#### [WHAT IS EXPECTED]
Nothing below is to be printed except the lines between the line holding "Artikler (918, 42)" and the line holding "Datasett og systemer (738, 1139)", inclusive, each exactly as it appears.

#### [GIVEN DATA]
--- START ---

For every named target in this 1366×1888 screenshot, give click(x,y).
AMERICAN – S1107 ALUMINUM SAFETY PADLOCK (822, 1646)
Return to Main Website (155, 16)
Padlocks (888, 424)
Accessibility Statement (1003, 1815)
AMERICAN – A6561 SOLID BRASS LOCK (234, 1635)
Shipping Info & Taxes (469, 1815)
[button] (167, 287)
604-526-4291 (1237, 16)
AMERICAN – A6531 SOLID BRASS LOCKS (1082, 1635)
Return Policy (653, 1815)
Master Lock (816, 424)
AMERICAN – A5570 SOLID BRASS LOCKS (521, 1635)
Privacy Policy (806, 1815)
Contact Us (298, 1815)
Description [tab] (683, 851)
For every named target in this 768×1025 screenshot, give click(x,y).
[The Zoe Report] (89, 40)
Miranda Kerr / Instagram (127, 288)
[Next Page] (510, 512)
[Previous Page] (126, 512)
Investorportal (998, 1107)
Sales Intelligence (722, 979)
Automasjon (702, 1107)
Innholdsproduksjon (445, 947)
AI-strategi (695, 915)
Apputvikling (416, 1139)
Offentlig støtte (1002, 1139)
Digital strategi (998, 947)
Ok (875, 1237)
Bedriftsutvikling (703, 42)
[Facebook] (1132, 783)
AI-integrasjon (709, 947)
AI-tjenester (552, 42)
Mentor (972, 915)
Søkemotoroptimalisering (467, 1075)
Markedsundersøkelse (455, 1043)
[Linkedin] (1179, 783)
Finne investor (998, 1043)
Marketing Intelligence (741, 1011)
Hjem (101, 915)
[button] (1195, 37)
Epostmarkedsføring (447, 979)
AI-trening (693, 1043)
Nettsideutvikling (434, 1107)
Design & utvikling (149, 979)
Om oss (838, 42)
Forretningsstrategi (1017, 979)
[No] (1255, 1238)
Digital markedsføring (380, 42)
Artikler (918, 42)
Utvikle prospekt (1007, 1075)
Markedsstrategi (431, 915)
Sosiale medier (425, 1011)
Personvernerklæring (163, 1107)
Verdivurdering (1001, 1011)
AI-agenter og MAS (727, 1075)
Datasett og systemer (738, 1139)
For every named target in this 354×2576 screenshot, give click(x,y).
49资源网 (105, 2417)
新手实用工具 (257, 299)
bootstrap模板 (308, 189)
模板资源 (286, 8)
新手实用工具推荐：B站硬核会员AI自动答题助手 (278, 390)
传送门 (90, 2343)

--- END ---

#### [YOUR RESPONSE]
Artikler (918, 42)
Utvikle prospekt (1007, 1075)
Markedsstrategi (431, 915)
Sosiale medier (425, 1011)
Personvernerklæring (163, 1107)
Verdivurdering (1001, 1011)
AI-agenter og MAS (727, 1075)
Datasett og systemer (738, 1139)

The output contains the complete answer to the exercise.